The semitendinosus is one of three main parts of the hamstring muscle located along the back of the thigh. Distal semitendinosus tells us the tear occurred down by the knee where the semitendinosus inserts (attaches) to the bone.
Hamstring injuries of the muscle belly are fairly common among athletes. But usually, it’s the biceps femoris portion of the muscle that ruptures. This type of distal semitendinosus injury that you have is uncommon but not rare. The decision whether to go to physical therapy or to the operating room can be difficult. There are no known predictive factors to guide patient and surgeon.

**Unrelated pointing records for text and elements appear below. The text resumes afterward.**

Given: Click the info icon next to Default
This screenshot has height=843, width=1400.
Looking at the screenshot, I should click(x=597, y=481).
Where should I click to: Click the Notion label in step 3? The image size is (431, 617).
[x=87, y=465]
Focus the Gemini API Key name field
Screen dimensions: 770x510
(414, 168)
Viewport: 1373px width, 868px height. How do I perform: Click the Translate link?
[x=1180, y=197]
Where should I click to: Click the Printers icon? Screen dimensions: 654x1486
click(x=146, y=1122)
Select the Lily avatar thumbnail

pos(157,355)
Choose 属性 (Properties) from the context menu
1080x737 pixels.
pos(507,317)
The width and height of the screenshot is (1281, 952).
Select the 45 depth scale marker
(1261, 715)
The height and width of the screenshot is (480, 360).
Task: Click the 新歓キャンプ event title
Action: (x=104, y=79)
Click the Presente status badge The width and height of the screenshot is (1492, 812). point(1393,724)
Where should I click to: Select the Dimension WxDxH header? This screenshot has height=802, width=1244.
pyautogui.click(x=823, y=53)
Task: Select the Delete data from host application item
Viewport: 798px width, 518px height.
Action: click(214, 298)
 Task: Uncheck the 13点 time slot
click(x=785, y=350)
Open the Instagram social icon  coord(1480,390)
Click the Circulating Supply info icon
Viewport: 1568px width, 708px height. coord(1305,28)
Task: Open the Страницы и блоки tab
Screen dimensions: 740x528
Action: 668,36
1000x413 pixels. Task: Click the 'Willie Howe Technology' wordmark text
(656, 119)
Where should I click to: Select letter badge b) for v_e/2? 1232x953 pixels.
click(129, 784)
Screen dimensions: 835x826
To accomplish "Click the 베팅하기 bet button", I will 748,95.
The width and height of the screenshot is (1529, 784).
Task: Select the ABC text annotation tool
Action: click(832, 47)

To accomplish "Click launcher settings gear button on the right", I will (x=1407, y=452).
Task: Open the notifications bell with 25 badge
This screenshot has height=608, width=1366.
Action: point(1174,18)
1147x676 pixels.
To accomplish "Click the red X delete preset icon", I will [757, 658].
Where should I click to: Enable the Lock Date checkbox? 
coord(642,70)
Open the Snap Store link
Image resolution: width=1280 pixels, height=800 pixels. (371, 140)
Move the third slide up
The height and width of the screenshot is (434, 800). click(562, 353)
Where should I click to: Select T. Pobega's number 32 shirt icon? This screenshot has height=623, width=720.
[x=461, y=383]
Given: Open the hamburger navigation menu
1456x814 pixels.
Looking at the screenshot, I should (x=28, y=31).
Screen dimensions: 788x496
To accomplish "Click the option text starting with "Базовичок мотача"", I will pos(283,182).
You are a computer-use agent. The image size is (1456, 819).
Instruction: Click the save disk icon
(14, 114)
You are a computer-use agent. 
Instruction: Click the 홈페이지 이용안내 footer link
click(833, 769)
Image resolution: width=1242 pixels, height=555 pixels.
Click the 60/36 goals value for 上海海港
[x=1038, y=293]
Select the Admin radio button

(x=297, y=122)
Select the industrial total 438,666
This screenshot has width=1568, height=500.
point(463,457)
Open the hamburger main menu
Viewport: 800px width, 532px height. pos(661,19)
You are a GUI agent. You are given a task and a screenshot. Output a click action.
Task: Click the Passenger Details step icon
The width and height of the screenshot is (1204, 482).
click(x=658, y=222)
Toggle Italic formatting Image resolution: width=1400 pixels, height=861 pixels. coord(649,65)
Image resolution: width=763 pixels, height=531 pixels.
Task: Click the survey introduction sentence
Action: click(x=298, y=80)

Predictive factors are characteristics of the patient or injury that are linked with success or failure. With some injuries, the surgeon knows the chances are good (or bad) for a complete recovery (or failure) if X, Y, or Z factors are present. Predictive factors can be things like the patient’s age, severity of injury, sex (male versus female), body part injured, and so on.
We do have some data that might help based on a study of two orthopedic surgeons involved with 25 professional athletes who had a complete rupture of the distal semitendinosus muscle. They report the treatment results after months of follow-up.
The players who had surgery early on were off the field for about 10 to 12 weeks total. In contrast, the athletes who followed a conservative approach and then needed surgery anyway were out of the game for more than half a year.
The authors suggested based on their findings that athletes with a distal semitendinosus rupture have surgery right away in order to speed recovery and return to competitive play. But their patients were all professional athletes in national league football or major league baseball.
Conservative care is usually advised. When symptoms such as loss of knee motion, tender mass, knee swelling, and inability to walk normally without a limp don’t go away with rehab, then surgery may be advised.
Surgery may provide a faster route to recovery and return to competitive play. Your decision should be made with the surgeon’s help. When needed, MRIs can be used to confirm the diagnosis and severity of injury.